Work to do :: Format every line of the data below as a numbered list, omitting the blank lines.

***

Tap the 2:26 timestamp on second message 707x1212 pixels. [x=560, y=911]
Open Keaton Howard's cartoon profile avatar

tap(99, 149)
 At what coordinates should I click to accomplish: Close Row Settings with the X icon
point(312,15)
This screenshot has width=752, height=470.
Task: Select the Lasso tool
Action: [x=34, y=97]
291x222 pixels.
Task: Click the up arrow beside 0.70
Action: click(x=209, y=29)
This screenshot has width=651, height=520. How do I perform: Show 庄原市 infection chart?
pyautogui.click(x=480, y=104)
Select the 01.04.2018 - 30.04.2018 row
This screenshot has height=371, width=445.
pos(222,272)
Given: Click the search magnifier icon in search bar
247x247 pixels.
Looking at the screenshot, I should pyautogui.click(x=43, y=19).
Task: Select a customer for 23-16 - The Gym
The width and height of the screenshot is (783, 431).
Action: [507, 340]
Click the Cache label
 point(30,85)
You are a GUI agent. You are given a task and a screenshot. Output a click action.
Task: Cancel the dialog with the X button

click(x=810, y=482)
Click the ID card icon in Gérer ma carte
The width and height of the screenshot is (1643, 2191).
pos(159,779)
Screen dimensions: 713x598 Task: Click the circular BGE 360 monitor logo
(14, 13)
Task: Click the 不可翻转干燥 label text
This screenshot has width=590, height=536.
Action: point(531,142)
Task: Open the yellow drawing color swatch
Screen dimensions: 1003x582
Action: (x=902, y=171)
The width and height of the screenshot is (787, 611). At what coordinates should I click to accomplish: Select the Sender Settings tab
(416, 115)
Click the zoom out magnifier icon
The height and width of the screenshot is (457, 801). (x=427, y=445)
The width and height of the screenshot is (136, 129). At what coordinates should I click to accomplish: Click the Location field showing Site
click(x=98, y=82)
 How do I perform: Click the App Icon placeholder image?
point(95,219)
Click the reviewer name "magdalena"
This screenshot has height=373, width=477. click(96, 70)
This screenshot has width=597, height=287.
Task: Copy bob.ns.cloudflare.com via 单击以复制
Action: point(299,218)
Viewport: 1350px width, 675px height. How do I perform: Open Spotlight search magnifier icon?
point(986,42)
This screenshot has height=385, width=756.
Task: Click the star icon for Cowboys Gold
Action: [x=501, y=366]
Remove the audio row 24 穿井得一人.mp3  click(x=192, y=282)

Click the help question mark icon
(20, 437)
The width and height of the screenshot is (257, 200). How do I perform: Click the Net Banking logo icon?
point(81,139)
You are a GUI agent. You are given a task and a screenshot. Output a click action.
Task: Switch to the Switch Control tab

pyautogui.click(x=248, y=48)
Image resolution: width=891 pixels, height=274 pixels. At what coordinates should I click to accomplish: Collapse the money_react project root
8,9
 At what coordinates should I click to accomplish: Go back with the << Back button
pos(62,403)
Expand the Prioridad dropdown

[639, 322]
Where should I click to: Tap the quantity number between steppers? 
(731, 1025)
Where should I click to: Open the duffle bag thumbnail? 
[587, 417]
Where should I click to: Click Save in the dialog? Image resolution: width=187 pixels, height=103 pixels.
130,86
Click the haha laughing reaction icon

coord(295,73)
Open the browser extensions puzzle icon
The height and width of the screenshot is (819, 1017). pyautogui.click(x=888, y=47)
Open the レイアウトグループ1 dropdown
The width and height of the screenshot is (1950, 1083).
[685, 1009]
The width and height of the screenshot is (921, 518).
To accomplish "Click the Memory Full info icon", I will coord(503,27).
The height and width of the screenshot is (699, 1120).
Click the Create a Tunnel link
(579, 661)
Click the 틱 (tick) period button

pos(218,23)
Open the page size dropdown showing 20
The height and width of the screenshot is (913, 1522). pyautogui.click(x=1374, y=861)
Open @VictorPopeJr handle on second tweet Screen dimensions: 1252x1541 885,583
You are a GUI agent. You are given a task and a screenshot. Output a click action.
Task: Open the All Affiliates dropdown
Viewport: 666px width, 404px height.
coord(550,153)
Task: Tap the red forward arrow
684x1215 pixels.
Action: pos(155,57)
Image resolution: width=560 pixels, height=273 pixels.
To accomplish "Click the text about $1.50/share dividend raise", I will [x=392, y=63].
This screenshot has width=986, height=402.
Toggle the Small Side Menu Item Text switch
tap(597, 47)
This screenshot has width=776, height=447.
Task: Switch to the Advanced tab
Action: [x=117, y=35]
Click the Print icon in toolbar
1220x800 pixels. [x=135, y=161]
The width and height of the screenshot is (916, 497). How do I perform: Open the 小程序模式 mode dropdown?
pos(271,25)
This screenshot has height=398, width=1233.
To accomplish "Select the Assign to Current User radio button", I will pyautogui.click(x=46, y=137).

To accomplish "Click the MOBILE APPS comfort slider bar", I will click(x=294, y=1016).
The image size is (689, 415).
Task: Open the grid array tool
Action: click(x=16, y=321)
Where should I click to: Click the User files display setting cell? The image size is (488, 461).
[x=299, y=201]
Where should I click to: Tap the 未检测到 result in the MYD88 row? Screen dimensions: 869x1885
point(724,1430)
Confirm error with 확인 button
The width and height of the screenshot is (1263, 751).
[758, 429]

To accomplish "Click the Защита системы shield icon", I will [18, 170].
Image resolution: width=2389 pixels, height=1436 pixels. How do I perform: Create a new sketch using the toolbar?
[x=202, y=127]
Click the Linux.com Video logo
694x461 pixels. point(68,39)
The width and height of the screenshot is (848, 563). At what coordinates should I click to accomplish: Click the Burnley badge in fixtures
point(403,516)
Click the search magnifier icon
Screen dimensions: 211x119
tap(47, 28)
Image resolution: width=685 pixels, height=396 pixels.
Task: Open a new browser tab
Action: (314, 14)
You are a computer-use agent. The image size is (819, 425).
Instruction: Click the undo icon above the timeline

***

Result of the exercise ::
1. Tap the 2:26 timestamp on second message 707x1212 pixels. [x=560, y=911]
2. Open Keaton Howard's cartoon profile avatar
3. tap(99, 149)
4.  At what coordinates should I click to accomplish: Close Row Settings with the X icon
5. point(312,15)
6. This screenshot has width=752, height=470.
7. Task: Select the Lasso tool
8. Action: [x=34, y=97]
9. 291x222 pixels.
10. Task: Click the up arrow beside 0.70
11. Action: click(x=209, y=29)
12. This screenshot has width=651, height=520. How do I perform: Show 庄原市 infection chart?
13. pyautogui.click(x=480, y=104)
14. Select the 01.04.2018 - 30.04.2018 row
15. This screenshot has height=371, width=445.
16. pos(222,272)
17. Given: Click the search magnifier icon in search bar
18. 247x247 pixels.
19. Looking at the screenshot, I should pyautogui.click(x=43, y=19).
20. Task: Select a customer for 23-16 - The Gym
21. The width and height of the screenshot is (783, 431).
22. Action: [507, 340]
23. Click the Cache label
24.  point(30,85)
25. You are a GUI agent. You are given a task and a screenshot. Output a click action.
26. Task: Cancel the dialog with the X button
27. click(x=810, y=482)
28. Click the ID card icon in Gérer ma carte
29. The width and height of the screenshot is (1643, 2191).
30. pos(159,779)
31. Screen dimensions: 713x598 Task: Click the circular BGE 360 monitor logo
32. (14, 13)
33. Task: Click the 不可翻转干燥 label text
34. This screenshot has width=590, height=536.
35. Action: point(531,142)
36. Task: Open the yellow drawing color swatch
37. Screen dimensions: 1003x582
38. Action: (x=902, y=171)
39. The width and height of the screenshot is (787, 611). At what coordinates should I click to accomplish: Select the Sender Settings tab
40. (416, 115)
41. Click the zoom out magnifier icon
42. The height and width of the screenshot is (457, 801). (x=427, y=445)
43. The width and height of the screenshot is (136, 129). At what coordinates should I click to accomplish: Click the Location field showing Site
44. click(x=98, y=82)
45.  How do I perform: Click the App Icon placeholder image?
46. point(95,219)
47. Click the reviewer name "magdalena"
48. This screenshot has height=373, width=477. click(96, 70)
49. This screenshot has width=597, height=287.
50. Task: Copy bob.ns.cloudflare.com via 单击以复制
51. Action: point(299,218)
52. Viewport: 1350px width, 675px height. How do I perform: Open Spotlight search magnifier icon?
53. point(986,42)
54. This screenshot has height=385, width=756.
55. Task: Click the star icon for Cowboys Gold
56. Action: [x=501, y=366]
57. Remove the audio row 24 穿井得一人.mp3  click(x=192, y=282)
58. Click the help question mark icon
59. (20, 437)
60. The width and height of the screenshot is (257, 200). How do I perform: Click the Net Banking logo icon?
61. point(81,139)
62. You are a GUI agent. You are given a task and a screenshot. Output a click action.
63. Task: Switch to the Switch Control tab
64. pyautogui.click(x=248, y=48)
65. Image resolution: width=891 pixels, height=274 pixels. At what coordinates should I click to accomplish: Collapse the money_react project root
66. 8,9
67.  At what coordinates should I click to accomplish: Go back with the << Back button
68. pos(62,403)
69. Expand the Prioridad dropdown
70. [639, 322]
71. Where should I click to: Tap the quantity number between steppers? 
72. (731, 1025)
73. Where should I click to: Open the duffle bag thumbnail? 
74. [587, 417]
75. Where should I click to: Click Save in the dialog? Image resolution: width=187 pixels, height=103 pixels.
76. 130,86
77. Click the haha laughing reaction icon
78. coord(295,73)
79. Open the browser extensions puzzle icon
80. The height and width of the screenshot is (819, 1017). pyautogui.click(x=888, y=47)
81. Open the レイアウトグループ1 dropdown
82. The width and height of the screenshot is (1950, 1083).
83. [685, 1009]
84. The width and height of the screenshot is (921, 518).
85. To accomplish "Click the Memory Full info icon", I will coord(503,27).
86. The height and width of the screenshot is (699, 1120).
87. Click the Create a Tunnel link
88. (579, 661)
89. Click the 틱 (tick) period button
90. pos(218,23)
91. Open the page size dropdown showing 20
92. The height and width of the screenshot is (913, 1522). pyautogui.click(x=1374, y=861)
93. Open @VictorPopeJr handle on second tweet Screen dimensions: 1252x1541 885,583
94. You are a GUI agent. You are given a task and a screenshot. Output a click action.
95. Task: Open the All Affiliates dropdown
96. Viewport: 666px width, 404px height.
97. coord(550,153)
98. Task: Tap the red forward arrow
99. 684x1215 pixels.
100. Action: pos(155,57)
101. Image resolution: width=560 pixels, height=273 pixels.
102. To accomplish "Click the text about $1.50/share dividend raise", I will [x=392, y=63].
103. This screenshot has width=986, height=402.
104. Toggle the Small Side Menu Item Text switch
105. tap(597, 47)
106. This screenshot has width=776, height=447.
107. Task: Switch to the Advanced tab
108. Action: [x=117, y=35]
109. Click the Print icon in toolbar
110. 1220x800 pixels. [x=135, y=161]
111. The width and height of the screenshot is (916, 497). How do I perform: Open the 小程序模式 mode dropdown?
112. pos(271,25)
113. This screenshot has height=398, width=1233.
114. To accomplish "Select the Assign to Current User radio button", I will pyautogui.click(x=46, y=137).
115. To accomplish "Click the MOBILE APPS comfort slider bar", I will click(x=294, y=1016).
116. The image size is (689, 415).
117. Task: Open the grid array tool
118. Action: click(x=16, y=321)
119. Where should I click to: Click the User files display setting cell? The image size is (488, 461).
120. [x=299, y=201]
121. Where should I click to: Tap the 未检测到 result in the MYD88 row? Screen dimensions: 869x1885
122. point(724,1430)
123. Confirm error with 확인 button
124. The width and height of the screenshot is (1263, 751).
125. [758, 429]
126. To accomplish "Click the Защита системы shield icon", I will [18, 170].
127. Image resolution: width=2389 pixels, height=1436 pixels. How do I perform: Create a new sketch using the toolbar?
128. [x=202, y=127]
129. Click the Linux.com Video logo
130. 694x461 pixels. point(68,39)
131. The width and height of the screenshot is (848, 563). At what coordinates should I click to accomplish: Click the Burnley badge in fixtures
132. point(403,516)
133. Click the search magnifier icon
134. Screen dimensions: 211x119
135. tap(47, 28)
136. Image resolution: width=685 pixels, height=396 pixels.
137. Task: Open a new browser tab
138. Action: (314, 14)
139. You are a computer-use agent. The image size is (819, 425).
140. Instruction: Click the undo icon above the timeline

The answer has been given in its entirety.